__Exercise set__.
**1.** In the review of Urban Death: Tour of Terror, reproduce the passage starting with "A deep ominous" and going on through "an unthinkable tragedy.".
**2.** List every number written in digits in the review of Urban Death: Tour of Terror, in the order they appear.
**3.** Pick up the review of Urban Death: Tour of Terror after its final sentence and carry it forward.

__Document text__.

———

This review of Zombie Joe’s Urban Death: Tour of Terror contains very minimal thematic and format spoilers.
A deep ominous drone envelopes us as we sit inches apart in the pitch black. A nervous energy fills the air, and I hold my breath in anticipation of what might appear out of the darkness next. The lights come up to a dim glow, illuminating a nude man standing before us, shaking in discomfort. He barely clings to a spoon with his trembling hand – the spoon which he used to severely wound himself just moments before we peek into his world. A demonic woman dances around his shoulders, preying on his psyche. He struggles to ignore her while she whispers into his ears and sinks her nails into his flesh. His arm shakes in a futile attempt to resist the woman’s influence, as he slowly, excruciatingly, lifts the spoon closer to his face. The scene sinks into blackness once again, just before we witness an unthinkable tragedy.
Every October, Zombie Joe’s Underground Theater rolls out the black garbage bags and gives us URBAN DEATH: TOUR OF TERROR. Now in its 13th year (it opened in 2005, with the “Tour of Terror” being added in 2013), the flagship show at ZJU directed and created by Zombie Joe and Jana Wimer, Urban Death, carries on strong. With 5 nightly performances over the weekends of October and early November, including Halloween night itself, Urban Death is a staple of the Los Angeles haunt scene. In this legendary blackbox theater, the focus is on theatrical performance. Before the show, the ZJU staff even makes a point to say that this is not an immersive experience, differentiating it from the many immersive haunted attractions around town. Although ZJU also puts on immersive productions, this is not one of them; there is no physical contact and, for the majority of its 45-minute runtime, you will be sitting. This is not a detriment whatsoever, since the unique format ZJU has created with Urban Death is incredibly impactful. Although the Halloween edition of Urban Death includes the titular Tour of Terror, a haunt-like maze, it is far from the traditional maze you might expect, much to its advantage.
The signature Tour of Terror maze is a truly unique haunt that completely transforms your perception of what lies beyond an everyday glass door on a strip-mall facade. Your expectations will be dashed, and all of your senses will quickly be on high alert in this disorienting space. Trying to find your way through the narrow, nearly pitch black passageways is an exhilarating challenge. Arrows guide your way, but with only the most useless flashlight you’ve ever used as your source of light, it is hard not to feel hopelessly lost here. With what little light there is, you will see ghastly, often pornographic, sights lurking in the corners. Lasting only a few minutes, it’s a relief to finally escape from this claustrophobic journey into the performance space.
Once the audience is seated for the main attraction, the ZJU performers deliver poignant horror stories in the form of short vignettes. I am always in awe of the emotional depth and story each one of these incredibly short scenes can communicate, which is a testament to the powerful acting chops of the longstanding ZJU cast members and the intense feelings Zombie Joe and Jana Wimer elicit. These are stories that hit very close to home. Each vignette feels like a photograph or a painting come to life, evocative of the suburban horror depicted in a Crewdson tableau. Some might say Lynchian, but these pieces often feel far more rooted in realism than anything magical or surreal. The scenes feel personal and intimate in a most unsettling way; they aim to get under your skin and expel your inner fears. The subject matter is earnest and raw, one degree abstracted from our dystopian realities, verging on looking in a mirror or peering into a microscope at the dark side of our daily lives. When these tales aren’t mining the depths of emotional tragedy, they are digging deep into pitch-black comedy, which often devolves into something almost slapstick. At Zombie Joe’s you will laugh one minute and feel a heavy pit in your stomach the next.

———

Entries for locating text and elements
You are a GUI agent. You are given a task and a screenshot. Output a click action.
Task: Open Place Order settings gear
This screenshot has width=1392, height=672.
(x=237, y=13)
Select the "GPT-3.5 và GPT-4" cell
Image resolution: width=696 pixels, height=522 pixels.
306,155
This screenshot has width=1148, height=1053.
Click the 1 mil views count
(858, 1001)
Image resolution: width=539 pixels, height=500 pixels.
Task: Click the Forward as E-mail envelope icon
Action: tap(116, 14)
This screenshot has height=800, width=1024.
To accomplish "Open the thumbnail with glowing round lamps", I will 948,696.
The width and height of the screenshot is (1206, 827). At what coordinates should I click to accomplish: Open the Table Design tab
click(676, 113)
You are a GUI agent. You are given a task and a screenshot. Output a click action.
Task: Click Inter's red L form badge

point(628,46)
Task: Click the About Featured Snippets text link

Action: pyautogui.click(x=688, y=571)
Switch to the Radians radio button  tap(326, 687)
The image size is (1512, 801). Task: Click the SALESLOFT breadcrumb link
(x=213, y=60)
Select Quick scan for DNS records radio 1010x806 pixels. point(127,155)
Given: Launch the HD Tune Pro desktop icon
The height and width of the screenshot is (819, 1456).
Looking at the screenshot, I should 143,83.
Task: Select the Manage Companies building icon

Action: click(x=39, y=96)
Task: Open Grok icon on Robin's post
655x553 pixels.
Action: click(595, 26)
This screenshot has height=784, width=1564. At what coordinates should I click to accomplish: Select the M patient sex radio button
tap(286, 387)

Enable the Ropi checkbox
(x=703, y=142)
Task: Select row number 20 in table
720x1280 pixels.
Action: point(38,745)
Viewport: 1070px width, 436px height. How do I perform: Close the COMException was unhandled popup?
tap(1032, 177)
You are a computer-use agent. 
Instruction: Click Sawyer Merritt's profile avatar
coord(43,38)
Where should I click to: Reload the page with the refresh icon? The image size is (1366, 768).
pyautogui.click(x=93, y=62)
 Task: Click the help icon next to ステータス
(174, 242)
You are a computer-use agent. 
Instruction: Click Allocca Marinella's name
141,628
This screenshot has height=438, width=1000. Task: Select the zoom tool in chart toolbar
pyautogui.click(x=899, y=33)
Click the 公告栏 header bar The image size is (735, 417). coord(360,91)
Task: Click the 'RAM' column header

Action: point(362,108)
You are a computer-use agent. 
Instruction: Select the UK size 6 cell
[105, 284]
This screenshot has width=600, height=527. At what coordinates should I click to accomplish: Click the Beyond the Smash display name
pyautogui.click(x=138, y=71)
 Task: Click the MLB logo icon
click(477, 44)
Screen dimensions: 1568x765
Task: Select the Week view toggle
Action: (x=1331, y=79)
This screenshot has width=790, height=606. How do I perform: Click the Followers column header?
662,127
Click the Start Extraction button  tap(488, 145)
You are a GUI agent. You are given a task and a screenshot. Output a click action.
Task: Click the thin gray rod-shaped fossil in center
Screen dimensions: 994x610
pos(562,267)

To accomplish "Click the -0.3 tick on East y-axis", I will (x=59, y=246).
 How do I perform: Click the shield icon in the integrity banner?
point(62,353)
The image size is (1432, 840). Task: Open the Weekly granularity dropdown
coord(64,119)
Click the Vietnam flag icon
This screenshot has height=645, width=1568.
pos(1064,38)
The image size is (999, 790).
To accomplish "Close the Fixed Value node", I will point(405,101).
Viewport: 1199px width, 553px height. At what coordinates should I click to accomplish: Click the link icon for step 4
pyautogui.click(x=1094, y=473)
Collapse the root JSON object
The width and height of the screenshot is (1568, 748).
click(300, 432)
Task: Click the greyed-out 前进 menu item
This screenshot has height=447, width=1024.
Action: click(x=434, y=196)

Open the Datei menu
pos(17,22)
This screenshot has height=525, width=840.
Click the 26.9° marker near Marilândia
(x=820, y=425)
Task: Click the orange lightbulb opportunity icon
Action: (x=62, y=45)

———

__Answers to the exercises__.
**1.**
A deep ominous drone envelopes us as we sit inches apart in the pitch black. A nervous energy fills the air, and I hold my breath in anticipation of what might appear out of the darkness next. The lights come up to a dim glow, illuminating a nude man standing before us, shaking in discomfort. He barely clings to a spoon with his trembling hand – the spoon which he used to severely wound himself just moments before we peek into his world. A demonic woman dances around his shoulders, preying on his psyche. He struggles to ignore her while she whispers into his ears and sinks her nails into his flesh. His arm shakes in a futile attempt to resist the woman’s influence, as he slowly, excruciatingly, lifts the spoon closer to his face. The scene sinks into blackness once again, just before we witness an unthinkable tragedy.

**2.** 13th, 2005, 2013, 5, 45

**3.**
As always, the acting in Urban Death: Tour of Terror is in rare form. Performers here are masters of physical contortions and bodily control. For a show with no dialogue, each performer conveys miles of inner thoughts and messages through their expressions. Limbs bend in demented and crooked ways, eyes scream, and bodies climb any and all surfaces. As the shows backbone, Elif Savas can completely change demeanor from one scene to the next, while Warren Hall gives us a perfect horn-dog caricature straight from a John Waters film filtered through Monty Python sensibilities. With her unique look, Jonica Patella brings a visceral presence to the stage, preying on our fears through every thousand yard stare. This show lives and dies on the strengths of its actors, and it is definitely alive and well in 2018.
I’m most awestruck by what ZJU can accomplish with minimal production means and for a mere $15 ticket, no less. I’ve seen visuals unfold before me that left me stunned. There is hardly a need for a suspension of disbelief; if a body seems to be levitating, it just might be in this magical, black box. The creators and crew know just how to make use of simple practical effects for maximum dramatic impact down to the lighting details and room shaking sound cues.
From the darkness again, the lights slowly lift and the show is over, always too soon. We shuffle around in the theater, all a bit dumbfounded, and shake out our sleeping legs after sitting on the floor for the last 20 minutes. Back through the maze we go, but in a reverse, variation from that which we came in. You aren’t leaving Zombie Joe’s quite so easily, but rest assured, the kindhearted Zombie himself will be waiting on the other side of the Tour of Terror with a far-too-jolly greeting and a big warm hug. I wish next Halloween was right around the corner but, until then, I’ll be looking forward to Blood Alley Christmas for another dose of trademark ZJU vignettes. We can always trust this company to have many more tales of shocking horror to tell.